Prompted by Ford's and others' previous explorations, and critically by the re-emergence of bicycle rental schemes in France (conventional and electric), PSA likewise later created a multi-use scheme to befit customer needs. Given Peugeot's broad span of vehicle offerings, it obviously preferred the idea of providing a service that would allow the customer to pick and choose from its range of bicycles, scooters, cars and vans.

Instead of offering an overly complex hi-concept idea (such as changeable bodies) it simply sought to adopt and adapt the conventional car rental scheme, by exploiting its full range of vehicles The scheme named 'Mu' has been rolled out across France, Germany, the UK and elsewhere and seek to not only attract new part-time users to PSA, so allowing them familiarise themselves with the brand, but add another new service offering to present owners.

[NB The business model of individually moving all these vehicles to requisite locations (dealer or otherwise) is obviously costly to PSA, no doubt in part to provide alternative work to ex-admin or ex-factory staff, very much on the social agenda given France's present need to reform national labour structures].

This cost partially off-set by the ability of customers to include the rental of necessary additional items; from info-tainment devices to roof-racks, roof-boxes, bicycles, bicycle racks, dog-guards etc.

Thus whilst the fortunate yesteryear Japanese 'Salarymen' of the mid 1990s could buy and totally “fit-out” their Toyota, Honda or Nissan for leisure pursuits, the European 'Freelancer' of tomorrow will be increasingly likely to undertake his everyday and leisure mobility requirements on a 'pay as you go' or 'contract-hire' basis.

This new era of course initiated by the consumer patterns laid out by the telecoms sector; which itself has already massively influenced the feature content of vehicles and so cyber-space connections and increasing introduction of augmented reality (eg 'HUD') so creating a widening virtual demand loop for personal mobility options.

After a century of 'Sales and Service(s)',  the former – in terms of innate financial value – has already been surpassed by the latter thanks to manufacturers becoming wholesale buyers of credit from the financial markets, and so becoming credit providers.  

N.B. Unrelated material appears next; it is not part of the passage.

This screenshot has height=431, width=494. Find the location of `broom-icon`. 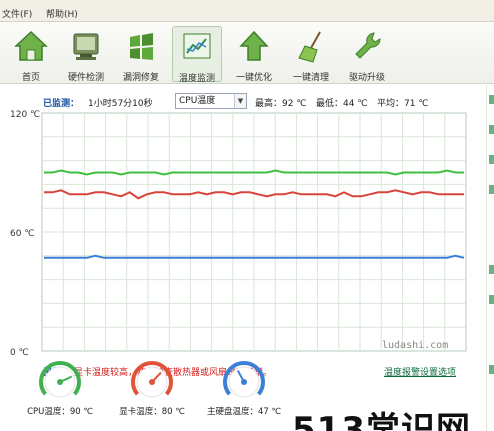

broom-icon is located at coordinates (310, 47).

Moreover, the newer world of finance agreements and cyber-services will further diminish the historical idea of 'Point of Sale', with Usage rather than Product per se set to become centre-stage in the following decades.

Twenty-five years after Ford's tentative beginnings with the future-planning of 'Indego', a combination of Peugeot's 'Mu' with a raft of vehicles available, and the crop of VM buy-ins into new App based hailing and ride-sharing mobility companies, at last demonstrates the world of tomorrow.

Even if given the comparatively enormous size and value of today's conventional auto-market means that this trend is presently only a glimmer on the near horizon.

In the meantime however, beyond the Sales and Services scenario planning and tentative experimentation, the prime ambition of automakers is to expand the profit margins of the product, retail financing, bundled packages of insurance / road tax / fuel, options and accessories...all the while critically needing to limit the value destructive uses of historically engrained sales incentives.

Whilst also seeking to substitute any sales slowdown, because of a less auto-minded younger demographic, with an increase in sales to the app-related owner-driver private hire trends.

Even though it is largely business as usual in the meantime, value-addition will only come from firstly stemming old bad habits and propelling good new habits.